(Righe sulla posizione del bersaglio)
----
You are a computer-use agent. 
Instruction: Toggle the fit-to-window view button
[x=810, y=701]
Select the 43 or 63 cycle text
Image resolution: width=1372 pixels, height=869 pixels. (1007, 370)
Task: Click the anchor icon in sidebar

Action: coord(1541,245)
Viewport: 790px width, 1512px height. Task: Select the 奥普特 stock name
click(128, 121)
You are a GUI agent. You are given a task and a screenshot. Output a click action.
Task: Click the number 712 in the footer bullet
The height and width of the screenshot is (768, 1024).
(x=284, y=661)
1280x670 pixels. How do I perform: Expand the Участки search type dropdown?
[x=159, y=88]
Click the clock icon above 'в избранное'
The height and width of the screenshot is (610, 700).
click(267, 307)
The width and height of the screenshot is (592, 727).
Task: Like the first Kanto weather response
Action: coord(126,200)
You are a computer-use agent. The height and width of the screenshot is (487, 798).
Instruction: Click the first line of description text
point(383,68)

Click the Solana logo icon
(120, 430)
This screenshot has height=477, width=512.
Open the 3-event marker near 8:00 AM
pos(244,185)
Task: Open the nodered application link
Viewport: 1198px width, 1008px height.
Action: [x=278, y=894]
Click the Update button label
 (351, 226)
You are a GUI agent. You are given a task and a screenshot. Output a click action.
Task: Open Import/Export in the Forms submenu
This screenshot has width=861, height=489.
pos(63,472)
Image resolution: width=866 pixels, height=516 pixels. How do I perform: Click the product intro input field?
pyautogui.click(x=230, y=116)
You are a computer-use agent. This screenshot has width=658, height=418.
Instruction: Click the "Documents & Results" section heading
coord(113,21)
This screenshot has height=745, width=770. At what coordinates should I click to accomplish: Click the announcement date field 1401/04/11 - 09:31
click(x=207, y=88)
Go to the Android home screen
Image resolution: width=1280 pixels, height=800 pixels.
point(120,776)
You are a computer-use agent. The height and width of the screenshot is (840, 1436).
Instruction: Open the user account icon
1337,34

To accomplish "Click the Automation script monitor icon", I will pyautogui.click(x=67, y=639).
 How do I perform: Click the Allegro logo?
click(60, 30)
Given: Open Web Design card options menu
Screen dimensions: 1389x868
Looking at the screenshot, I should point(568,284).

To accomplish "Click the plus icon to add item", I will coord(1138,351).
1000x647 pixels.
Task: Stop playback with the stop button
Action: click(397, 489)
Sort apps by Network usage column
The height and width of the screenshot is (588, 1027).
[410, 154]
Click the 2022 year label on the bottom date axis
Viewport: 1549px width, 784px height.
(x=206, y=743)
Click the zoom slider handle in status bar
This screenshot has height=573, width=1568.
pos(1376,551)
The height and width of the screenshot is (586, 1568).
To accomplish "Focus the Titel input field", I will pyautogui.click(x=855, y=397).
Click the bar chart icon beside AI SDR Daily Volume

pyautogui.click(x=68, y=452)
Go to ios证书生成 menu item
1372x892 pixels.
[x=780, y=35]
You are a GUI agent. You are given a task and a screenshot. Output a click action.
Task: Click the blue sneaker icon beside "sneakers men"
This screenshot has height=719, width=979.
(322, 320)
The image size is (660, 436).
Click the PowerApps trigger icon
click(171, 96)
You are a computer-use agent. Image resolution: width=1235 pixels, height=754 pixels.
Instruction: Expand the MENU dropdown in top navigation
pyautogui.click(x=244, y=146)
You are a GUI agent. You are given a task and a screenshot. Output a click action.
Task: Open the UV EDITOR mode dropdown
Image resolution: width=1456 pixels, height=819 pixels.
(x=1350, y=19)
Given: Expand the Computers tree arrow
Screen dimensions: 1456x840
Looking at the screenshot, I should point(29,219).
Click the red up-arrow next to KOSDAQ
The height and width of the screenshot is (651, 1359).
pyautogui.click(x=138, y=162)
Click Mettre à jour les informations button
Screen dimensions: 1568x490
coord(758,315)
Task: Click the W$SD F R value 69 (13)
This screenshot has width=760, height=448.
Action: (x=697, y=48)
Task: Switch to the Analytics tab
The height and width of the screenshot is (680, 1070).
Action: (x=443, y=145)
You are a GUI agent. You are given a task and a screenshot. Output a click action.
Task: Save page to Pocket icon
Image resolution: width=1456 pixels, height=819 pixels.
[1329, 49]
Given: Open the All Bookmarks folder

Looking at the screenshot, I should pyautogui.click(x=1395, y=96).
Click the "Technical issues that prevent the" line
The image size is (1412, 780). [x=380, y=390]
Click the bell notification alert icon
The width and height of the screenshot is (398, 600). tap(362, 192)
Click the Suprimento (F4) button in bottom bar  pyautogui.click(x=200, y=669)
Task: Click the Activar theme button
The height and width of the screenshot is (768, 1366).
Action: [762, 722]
----
§ Dettagli esercizio: Riscriva tutte le righe sostituendo "computer-use agent" con "desktop automation agent" e lasci invariato tutto il resto.

§ Risultato atteso:
You are a desktop automation agent. 
Instruction: Toggle the fit-to-window view button
[x=810, y=701]
Select the 43 or 63 cycle text
Image resolution: width=1372 pixels, height=869 pixels. (1007, 370)
Task: Click the anchor icon in sidebar

Action: coord(1541,245)
Viewport: 790px width, 1512px height. Task: Select the 奥普特 stock name
click(128, 121)
You are a GUI agent. You are given a task and a screenshot. Output a click action.
Task: Click the number 712 in the footer bullet
The height and width of the screenshot is (768, 1024).
(x=284, y=661)
1280x670 pixels. How do I perform: Expand the Участки search type dropdown?
[x=159, y=88]
Click the clock icon above 'в избранное'
The height and width of the screenshot is (610, 700).
click(267, 307)
The width and height of the screenshot is (592, 727).
Task: Like the first Kanto weather response
Action: coord(126,200)
You are a desktop automation agent. The height and width of the screenshot is (487, 798).
Instruction: Click the first line of description text
point(383,68)

Click the Solana logo icon
(120, 430)
This screenshot has height=477, width=512.
Open the 3-event marker near 8:00 AM
pos(244,185)
Task: Open the nodered application link
Viewport: 1198px width, 1008px height.
Action: [x=278, y=894]
Click the Update button label
 (351, 226)
You are a GUI agent. You are given a task and a screenshot. Output a click action.
Task: Open Import/Export in the Forms submenu
This screenshot has width=861, height=489.
pos(63,472)
Image resolution: width=866 pixels, height=516 pixels. How do I perform: Click the product intro input field?
pyautogui.click(x=230, y=116)
You are a desktop automation agent. This screenshot has width=658, height=418.
Instruction: Click the "Documents & Results" section heading
coord(113,21)
This screenshot has height=745, width=770. At what coordinates should I click to accomplish: Click the announcement date field 1401/04/11 - 09:31
click(x=207, y=88)
Go to the Android home screen
Image resolution: width=1280 pixels, height=800 pixels.
point(120,776)
You are a desktop automation agent. The height and width of the screenshot is (840, 1436).
Instruction: Open the user account icon
1337,34

To accomplish "Click the Automation script monitor icon", I will pyautogui.click(x=67, y=639).
 How do I perform: Click the Allegro logo?
click(60, 30)
Given: Open Web Design card options menu
Screen dimensions: 1389x868
Looking at the screenshot, I should point(568,284).

To accomplish "Click the plus icon to add item", I will coord(1138,351).
1000x647 pixels.
Task: Stop playback with the stop button
Action: click(397, 489)
Sort apps by Network usage column
The height and width of the screenshot is (588, 1027).
[410, 154]
Click the 2022 year label on the bottom date axis
Viewport: 1549px width, 784px height.
(x=206, y=743)
Click the zoom slider handle in status bar
This screenshot has height=573, width=1568.
pos(1376,551)
The height and width of the screenshot is (586, 1568).
To accomplish "Focus the Titel input field", I will pyautogui.click(x=855, y=397).
Click the bar chart icon beside AI SDR Daily Volume

pyautogui.click(x=68, y=452)
Go to ios证书生成 menu item
1372x892 pixels.
[x=780, y=35]
You are a GUI agent. You are given a task and a screenshot. Output a click action.
Task: Click the blue sneaker icon beside "sneakers men"
This screenshot has height=719, width=979.
(322, 320)
The image size is (660, 436).
Click the PowerApps trigger icon
click(171, 96)
You are a desktop automation agent. Image resolution: width=1235 pixels, height=754 pixels.
Instruction: Expand the MENU dropdown in top navigation
pyautogui.click(x=244, y=146)
You are a GUI agent. You are given a task and a screenshot. Output a click action.
Task: Open the UV EDITOR mode dropdown
Image resolution: width=1456 pixels, height=819 pixels.
(x=1350, y=19)
Given: Expand the Computers tree arrow
Screen dimensions: 1456x840
Looking at the screenshot, I should point(29,219).
Click the red up-arrow next to KOSDAQ
The height and width of the screenshot is (651, 1359).
pyautogui.click(x=138, y=162)
Click Mettre à jour les informations button
Screen dimensions: 1568x490
coord(758,315)
Task: Click the W$SD F R value 69 (13)
This screenshot has width=760, height=448.
Action: (x=697, y=48)
Task: Switch to the Analytics tab
The height and width of the screenshot is (680, 1070).
Action: (x=443, y=145)
You are a GUI agent. You are given a task and a screenshot. Output a click action.
Task: Save page to Pocket icon
Image resolution: width=1456 pixels, height=819 pixels.
[1329, 49]
Given: Open the All Bookmarks folder

Looking at the screenshot, I should pyautogui.click(x=1395, y=96).
Click the "Technical issues that prevent the" line
The image size is (1412, 780). [x=380, y=390]
Click the bell notification alert icon
The width and height of the screenshot is (398, 600). tap(362, 192)
Click the Suprimento (F4) button in bottom bar  pyautogui.click(x=200, y=669)
Task: Click the Activar theme button
The height and width of the screenshot is (768, 1366).
Action: [762, 722]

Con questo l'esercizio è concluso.